Contrasting covariation of above- and belowground invertebrate species across plant genotypes.

1. Invertebrate species generally do not respond independently to genotypic variation in plants, giving rise to clusters of species that naturally associate with or avoid certain genotypes. This covariation causes coevolution to be diffuse rather than pairwise. Studies on this topic, however, have never considered the belowground invertebrate community, leaving a critical gap in our understanding. 2. We investigated the covariation among naturally colonising above- and belowground invertebrate species across six genetically distinct populations of the dune grass Ammophila arenaria. After having grown from seed in a common garden, plants were randomised in a single field site to exclude all but broad-sense genetic variation. 3. Strong positive covariation across genotypes among both above- and belowground invertebrates was detected, while correlations between these two groups were negative.
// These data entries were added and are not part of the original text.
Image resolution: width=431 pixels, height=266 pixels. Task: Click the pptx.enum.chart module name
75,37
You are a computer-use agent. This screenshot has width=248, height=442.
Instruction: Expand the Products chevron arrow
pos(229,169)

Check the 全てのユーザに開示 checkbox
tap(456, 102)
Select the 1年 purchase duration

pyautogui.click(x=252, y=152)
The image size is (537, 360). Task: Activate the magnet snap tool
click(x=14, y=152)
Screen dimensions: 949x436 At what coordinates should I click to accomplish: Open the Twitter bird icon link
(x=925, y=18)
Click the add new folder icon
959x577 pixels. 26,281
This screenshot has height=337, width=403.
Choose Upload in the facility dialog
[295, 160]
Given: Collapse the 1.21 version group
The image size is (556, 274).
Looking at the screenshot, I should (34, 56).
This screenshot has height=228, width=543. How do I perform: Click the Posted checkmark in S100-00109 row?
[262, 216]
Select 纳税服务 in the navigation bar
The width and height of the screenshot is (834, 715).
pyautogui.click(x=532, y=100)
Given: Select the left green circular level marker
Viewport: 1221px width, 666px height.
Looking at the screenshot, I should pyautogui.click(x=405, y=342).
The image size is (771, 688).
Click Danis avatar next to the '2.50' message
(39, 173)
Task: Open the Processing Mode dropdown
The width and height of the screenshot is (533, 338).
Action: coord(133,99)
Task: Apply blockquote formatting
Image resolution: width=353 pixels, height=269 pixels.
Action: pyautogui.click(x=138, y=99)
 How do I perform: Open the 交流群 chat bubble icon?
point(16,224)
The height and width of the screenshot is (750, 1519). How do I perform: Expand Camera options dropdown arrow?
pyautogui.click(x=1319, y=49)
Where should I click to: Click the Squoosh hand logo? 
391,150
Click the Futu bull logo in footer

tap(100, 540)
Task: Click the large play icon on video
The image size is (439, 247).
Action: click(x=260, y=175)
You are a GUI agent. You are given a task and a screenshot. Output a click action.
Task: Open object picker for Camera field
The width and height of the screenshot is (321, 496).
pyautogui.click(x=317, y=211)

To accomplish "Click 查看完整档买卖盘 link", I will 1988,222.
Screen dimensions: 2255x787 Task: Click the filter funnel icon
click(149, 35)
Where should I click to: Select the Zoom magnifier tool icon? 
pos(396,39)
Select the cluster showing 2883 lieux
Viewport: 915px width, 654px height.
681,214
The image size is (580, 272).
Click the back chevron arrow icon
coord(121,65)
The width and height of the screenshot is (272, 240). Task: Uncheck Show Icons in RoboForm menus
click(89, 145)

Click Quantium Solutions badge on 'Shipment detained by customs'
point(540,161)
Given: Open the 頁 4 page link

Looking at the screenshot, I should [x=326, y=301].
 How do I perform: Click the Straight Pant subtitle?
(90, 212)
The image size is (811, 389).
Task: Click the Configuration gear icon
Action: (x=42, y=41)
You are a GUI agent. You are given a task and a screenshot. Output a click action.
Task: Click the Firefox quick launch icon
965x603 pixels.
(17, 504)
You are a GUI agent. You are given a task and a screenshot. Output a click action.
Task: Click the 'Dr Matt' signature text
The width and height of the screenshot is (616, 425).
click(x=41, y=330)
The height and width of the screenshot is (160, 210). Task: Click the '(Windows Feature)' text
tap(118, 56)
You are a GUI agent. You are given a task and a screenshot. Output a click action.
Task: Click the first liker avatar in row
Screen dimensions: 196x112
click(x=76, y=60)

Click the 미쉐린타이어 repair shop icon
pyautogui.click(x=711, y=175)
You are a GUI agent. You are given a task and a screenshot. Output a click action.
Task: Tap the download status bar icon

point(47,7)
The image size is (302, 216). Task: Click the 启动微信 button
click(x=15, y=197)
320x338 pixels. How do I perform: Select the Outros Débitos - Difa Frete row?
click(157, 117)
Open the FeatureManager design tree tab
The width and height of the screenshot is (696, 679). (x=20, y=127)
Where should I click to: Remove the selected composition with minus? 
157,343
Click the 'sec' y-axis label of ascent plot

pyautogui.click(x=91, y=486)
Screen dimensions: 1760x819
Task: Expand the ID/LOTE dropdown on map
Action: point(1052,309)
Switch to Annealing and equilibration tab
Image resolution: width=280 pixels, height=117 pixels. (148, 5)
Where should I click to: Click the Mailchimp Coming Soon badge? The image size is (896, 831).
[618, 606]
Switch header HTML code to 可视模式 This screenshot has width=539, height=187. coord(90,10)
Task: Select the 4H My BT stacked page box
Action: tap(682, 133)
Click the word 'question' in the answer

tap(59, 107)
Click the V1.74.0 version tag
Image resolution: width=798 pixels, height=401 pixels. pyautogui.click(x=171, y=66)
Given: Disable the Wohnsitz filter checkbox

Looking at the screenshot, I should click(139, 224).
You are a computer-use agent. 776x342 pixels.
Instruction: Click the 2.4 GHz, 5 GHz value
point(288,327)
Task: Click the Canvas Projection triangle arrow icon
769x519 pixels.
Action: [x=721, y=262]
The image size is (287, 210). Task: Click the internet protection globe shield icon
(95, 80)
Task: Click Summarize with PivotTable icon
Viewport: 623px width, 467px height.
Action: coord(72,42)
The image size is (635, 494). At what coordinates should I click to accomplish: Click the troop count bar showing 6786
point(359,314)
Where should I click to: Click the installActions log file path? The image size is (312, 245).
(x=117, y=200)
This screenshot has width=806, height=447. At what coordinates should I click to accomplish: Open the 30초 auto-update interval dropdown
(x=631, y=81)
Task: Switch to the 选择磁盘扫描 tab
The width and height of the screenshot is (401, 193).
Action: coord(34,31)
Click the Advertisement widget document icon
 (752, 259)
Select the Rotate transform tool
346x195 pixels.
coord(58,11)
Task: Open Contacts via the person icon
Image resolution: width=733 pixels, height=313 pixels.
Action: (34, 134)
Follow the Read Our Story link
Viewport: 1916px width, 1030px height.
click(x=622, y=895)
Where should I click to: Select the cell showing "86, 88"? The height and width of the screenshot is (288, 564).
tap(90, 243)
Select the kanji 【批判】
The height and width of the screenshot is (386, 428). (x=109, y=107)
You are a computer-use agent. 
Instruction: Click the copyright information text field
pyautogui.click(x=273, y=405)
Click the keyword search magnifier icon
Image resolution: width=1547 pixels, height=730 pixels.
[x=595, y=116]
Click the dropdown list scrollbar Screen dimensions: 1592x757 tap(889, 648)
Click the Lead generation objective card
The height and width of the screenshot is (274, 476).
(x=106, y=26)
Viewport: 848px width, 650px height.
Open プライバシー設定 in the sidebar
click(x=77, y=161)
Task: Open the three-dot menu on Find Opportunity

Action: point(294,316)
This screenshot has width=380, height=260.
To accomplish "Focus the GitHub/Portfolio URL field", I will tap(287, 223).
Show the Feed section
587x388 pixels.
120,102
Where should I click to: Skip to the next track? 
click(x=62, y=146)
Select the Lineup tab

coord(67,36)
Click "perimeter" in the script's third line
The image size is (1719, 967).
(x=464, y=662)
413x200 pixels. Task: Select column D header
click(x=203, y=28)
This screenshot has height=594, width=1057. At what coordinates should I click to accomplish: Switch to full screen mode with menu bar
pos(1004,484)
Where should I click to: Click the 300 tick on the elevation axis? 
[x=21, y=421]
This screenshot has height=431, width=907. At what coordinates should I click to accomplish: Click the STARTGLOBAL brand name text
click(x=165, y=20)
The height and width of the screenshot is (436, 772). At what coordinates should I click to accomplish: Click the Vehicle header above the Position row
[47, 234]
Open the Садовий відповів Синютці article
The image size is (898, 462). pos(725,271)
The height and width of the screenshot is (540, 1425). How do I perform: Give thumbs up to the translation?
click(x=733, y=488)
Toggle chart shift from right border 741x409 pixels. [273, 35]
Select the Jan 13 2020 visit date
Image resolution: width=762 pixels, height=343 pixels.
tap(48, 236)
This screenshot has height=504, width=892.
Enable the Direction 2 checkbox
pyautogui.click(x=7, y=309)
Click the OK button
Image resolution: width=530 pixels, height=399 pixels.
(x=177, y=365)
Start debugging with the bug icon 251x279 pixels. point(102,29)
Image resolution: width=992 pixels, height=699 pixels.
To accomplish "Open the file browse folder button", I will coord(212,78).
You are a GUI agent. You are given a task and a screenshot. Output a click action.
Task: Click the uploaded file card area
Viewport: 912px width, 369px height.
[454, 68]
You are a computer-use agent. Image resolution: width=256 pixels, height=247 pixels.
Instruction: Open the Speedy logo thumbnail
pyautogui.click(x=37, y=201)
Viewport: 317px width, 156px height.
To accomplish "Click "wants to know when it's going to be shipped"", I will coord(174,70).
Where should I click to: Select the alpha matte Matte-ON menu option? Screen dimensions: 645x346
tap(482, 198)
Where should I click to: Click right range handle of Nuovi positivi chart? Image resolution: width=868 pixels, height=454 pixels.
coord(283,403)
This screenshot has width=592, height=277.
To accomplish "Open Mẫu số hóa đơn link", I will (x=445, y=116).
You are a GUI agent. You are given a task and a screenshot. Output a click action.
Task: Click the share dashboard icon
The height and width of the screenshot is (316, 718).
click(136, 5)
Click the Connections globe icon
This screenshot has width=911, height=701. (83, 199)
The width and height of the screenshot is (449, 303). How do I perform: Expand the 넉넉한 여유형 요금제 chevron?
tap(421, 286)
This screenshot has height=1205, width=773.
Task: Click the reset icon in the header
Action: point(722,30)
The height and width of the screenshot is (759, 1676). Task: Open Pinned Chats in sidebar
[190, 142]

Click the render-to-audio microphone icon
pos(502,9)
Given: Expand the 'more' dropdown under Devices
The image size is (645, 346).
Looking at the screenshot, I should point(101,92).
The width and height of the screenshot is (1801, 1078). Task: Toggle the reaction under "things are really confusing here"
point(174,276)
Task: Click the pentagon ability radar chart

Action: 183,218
This clustering of above- and belowground species matched well with order level taxonomy. Host range, trophic level and food type on the other hand did not correspond well with the clusters. Within the cluster of aboveground fauna, subsequent groupings were not related to any phylogenetic or ecological characteristic, although correlations within these subgroups were very high. We furthermore demonstrated significant differences in multiple invertebrate species occurrence between plant genotypes, in general as well as at the above- and belowground level. 4. The observed strong covariation suggests diffuse coevolution between A. arenaria and its associated invertebrate species. The trade-off between root and shoot invertebrates could however hamper directional selection on resistance to either group. 5. Our results clearly demonstrate the need for studies of plant-animal interactions to include the belowground fauna, as this might drastically alter our general conception of how plants and their associated animal communities interact and how these interactions shape the process of evolution.